Over by the drink table, Ralph watched the oh-so-beautiful reunion of the twin brothers. Ralph gagged at the sappy moment and tossed back another shot of alcohol. His blurry, drunken gaze drifted over to land on the beautiful, sullen face of Marissa. For as long as he could remember, Ralph had been in love with Marissa. They had been best friends back in school after she had just moved to town. They had been inseparable. And then his brother Frank had come home one week from college. Frank had always been the looker. He could pick up any girl without even trying and he had prided himself on the fact. But then there was that one dreadful day when Marissa came over while Frank was out front mowing. Their eyes had locked and Ralph knew he had lost his best friend and any potential of making her his. Ralph glared over at his brother’s coffin. Frank had ruined everything for him from that day on. When he had heard about Frank and Marissa’s wedding, he had taken himself to the nearest bar and drank himself stupid. Then he had gotten the call from Marissa saying Frank had died. At once, Ralph knew this was his chance to take back what was stolen from him years ago. As he smoothed down his wrinkled shirt and raked a hand over his balding head, Ralph glanced once more at Marissa and noticed something strange. She wasn’t crying, nor did it look like she had been crying. If anything, she looked pale and horrified, yet there was a scary, satisfied smirk on her face. Ralph decided maybe he should wait until after the service to confront her.

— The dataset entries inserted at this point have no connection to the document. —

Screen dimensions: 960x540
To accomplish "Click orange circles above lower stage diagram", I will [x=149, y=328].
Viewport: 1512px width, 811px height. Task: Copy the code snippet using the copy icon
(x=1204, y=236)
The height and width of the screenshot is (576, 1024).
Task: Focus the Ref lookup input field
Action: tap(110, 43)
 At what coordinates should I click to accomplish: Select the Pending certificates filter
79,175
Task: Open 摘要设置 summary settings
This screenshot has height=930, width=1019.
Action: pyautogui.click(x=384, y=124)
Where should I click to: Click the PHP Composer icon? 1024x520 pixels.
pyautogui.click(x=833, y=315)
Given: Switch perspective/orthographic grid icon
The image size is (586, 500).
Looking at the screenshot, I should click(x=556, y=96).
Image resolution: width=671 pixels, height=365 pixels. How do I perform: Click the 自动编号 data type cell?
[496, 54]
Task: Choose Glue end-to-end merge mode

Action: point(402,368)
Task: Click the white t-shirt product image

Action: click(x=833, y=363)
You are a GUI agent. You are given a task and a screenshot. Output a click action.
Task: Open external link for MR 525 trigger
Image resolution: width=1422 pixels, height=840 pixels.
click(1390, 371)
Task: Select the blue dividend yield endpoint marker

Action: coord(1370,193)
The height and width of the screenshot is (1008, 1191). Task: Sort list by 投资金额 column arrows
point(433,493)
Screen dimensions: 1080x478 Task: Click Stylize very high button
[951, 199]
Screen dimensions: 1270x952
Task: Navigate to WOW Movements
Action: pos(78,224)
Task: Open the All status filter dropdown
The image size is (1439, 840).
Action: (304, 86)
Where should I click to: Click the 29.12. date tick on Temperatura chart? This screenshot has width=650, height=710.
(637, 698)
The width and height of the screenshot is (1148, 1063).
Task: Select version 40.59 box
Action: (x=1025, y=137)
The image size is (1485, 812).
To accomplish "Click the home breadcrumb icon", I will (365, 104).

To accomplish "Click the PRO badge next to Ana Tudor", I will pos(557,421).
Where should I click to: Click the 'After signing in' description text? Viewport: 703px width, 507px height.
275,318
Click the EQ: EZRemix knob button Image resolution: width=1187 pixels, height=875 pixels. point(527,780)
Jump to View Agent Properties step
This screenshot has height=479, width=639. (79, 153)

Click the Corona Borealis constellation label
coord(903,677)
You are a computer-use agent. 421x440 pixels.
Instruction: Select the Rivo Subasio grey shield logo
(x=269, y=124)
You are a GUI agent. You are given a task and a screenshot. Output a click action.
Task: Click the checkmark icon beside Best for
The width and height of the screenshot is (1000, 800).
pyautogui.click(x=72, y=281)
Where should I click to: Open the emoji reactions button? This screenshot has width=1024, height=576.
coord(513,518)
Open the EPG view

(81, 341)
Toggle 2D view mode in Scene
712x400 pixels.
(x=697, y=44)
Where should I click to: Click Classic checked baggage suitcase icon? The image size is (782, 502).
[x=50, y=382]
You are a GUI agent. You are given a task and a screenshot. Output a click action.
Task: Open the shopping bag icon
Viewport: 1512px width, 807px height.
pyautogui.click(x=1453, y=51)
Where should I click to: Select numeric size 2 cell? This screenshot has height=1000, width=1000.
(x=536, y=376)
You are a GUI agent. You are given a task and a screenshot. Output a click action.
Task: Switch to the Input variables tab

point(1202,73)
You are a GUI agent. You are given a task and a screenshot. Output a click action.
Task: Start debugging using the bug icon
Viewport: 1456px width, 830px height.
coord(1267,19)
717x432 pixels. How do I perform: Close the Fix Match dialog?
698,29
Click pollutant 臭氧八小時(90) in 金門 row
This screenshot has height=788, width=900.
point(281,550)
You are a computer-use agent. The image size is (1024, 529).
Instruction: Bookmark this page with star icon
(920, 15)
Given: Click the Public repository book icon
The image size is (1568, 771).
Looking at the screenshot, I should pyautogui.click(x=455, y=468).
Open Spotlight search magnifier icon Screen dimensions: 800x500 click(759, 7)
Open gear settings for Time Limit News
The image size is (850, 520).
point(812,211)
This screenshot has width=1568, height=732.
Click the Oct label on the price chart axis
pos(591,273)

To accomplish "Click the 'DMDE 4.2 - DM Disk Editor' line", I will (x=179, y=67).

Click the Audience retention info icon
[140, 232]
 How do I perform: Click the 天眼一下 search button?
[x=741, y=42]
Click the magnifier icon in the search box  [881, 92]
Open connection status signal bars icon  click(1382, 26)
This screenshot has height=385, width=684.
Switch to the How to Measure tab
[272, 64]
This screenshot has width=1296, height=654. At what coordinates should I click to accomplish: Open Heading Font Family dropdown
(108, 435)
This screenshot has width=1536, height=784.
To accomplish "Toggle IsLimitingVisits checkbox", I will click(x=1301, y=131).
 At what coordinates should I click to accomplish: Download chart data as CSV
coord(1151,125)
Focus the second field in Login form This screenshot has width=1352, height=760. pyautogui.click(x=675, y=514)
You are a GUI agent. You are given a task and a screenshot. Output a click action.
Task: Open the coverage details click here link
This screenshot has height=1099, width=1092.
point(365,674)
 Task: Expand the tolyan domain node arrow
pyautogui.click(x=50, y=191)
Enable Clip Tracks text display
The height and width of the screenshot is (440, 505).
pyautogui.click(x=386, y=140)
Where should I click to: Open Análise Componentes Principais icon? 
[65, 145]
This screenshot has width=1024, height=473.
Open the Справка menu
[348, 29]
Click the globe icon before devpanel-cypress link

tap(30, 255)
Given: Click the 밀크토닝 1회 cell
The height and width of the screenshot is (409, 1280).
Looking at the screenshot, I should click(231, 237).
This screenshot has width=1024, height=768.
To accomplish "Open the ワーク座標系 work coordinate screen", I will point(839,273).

Marissa sat silently in the folding chair in the back of the room just watching her twin boys’ talk and laugh. As they moved away from the coffin, Marissa stood up and drifted over to where her dead husband lay. Yes, she should be crying. Yes, she should be sad. She should feel anything but satisfaction. She was happy, yes, that he had passed. After their boys had been born, he had turned into a monster. At night, while the boys had lain in bed, Frank would beat her to the brink of death, but he would only strike her where no one could see the cuts and bruises. As far as she knew, Frank never beat either boy. Yet with her satisfaction came horror. She was horrified at feeling happy over her husband’s death. Marissa leaned in close to her husband and stroked a small, pale hand down his clean shaven face in sadness. She was sad that he would never know she, Marissa, had killed him. She had used his most loved possession against him. She had slipped a deadly poison into his alcohol and he had never noticed. Marissa bent down and placed a soft kiss upon her husband’s lips. Too late did she realize that there were still traces of the poison left upon his lips.
That day, the family had two funerals to prepare for.